[DATA SUPPLIED]
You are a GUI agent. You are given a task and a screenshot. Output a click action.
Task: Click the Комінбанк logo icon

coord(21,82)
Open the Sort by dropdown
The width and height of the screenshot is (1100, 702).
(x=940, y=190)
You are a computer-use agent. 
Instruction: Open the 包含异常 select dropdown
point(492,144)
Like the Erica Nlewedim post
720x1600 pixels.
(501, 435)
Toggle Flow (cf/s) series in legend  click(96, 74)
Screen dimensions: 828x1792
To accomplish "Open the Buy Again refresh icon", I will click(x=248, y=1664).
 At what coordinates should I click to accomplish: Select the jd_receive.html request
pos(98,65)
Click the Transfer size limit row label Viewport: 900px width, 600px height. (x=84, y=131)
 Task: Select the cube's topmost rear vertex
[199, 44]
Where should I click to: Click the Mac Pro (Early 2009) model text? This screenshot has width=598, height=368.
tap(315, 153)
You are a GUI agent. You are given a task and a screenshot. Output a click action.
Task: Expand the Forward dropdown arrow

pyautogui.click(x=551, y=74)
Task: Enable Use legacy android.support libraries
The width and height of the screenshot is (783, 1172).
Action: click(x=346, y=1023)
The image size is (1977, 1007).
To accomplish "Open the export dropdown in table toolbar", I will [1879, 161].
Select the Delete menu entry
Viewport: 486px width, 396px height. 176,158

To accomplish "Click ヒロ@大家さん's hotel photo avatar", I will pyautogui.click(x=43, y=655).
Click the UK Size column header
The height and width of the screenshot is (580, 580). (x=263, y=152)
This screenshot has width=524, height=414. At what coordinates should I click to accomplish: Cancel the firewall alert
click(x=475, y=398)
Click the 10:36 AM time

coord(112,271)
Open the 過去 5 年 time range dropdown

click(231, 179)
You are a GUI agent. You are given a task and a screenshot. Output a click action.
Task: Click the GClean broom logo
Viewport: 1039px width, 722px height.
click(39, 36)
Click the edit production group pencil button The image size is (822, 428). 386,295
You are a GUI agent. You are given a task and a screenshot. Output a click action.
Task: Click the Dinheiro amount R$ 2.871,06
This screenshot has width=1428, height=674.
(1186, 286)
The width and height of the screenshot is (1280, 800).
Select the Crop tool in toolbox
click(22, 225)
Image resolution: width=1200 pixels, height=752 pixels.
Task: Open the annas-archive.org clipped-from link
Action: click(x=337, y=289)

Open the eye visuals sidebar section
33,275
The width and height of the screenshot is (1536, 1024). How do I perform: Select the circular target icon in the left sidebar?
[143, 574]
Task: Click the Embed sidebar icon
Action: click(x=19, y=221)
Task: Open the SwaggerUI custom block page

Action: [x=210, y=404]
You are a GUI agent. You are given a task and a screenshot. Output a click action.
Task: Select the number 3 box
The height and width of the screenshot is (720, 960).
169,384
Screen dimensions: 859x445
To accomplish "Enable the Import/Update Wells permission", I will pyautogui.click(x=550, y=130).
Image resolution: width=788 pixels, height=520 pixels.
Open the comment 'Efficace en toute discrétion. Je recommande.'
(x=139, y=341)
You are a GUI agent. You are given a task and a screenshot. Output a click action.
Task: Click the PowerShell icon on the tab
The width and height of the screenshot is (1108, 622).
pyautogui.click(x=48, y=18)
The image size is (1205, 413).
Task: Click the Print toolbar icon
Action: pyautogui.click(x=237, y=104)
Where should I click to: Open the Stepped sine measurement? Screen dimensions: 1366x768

[EXERCISE AIM]
In the entries above, find each line with the word "dimensions" and return it.

[THE ANSWER]
Screen dimensions: 828x1792
Screen dimensions: 859x445
Where should I click to: Open the Stepped sine measurement? Screen dimensions: 1366x768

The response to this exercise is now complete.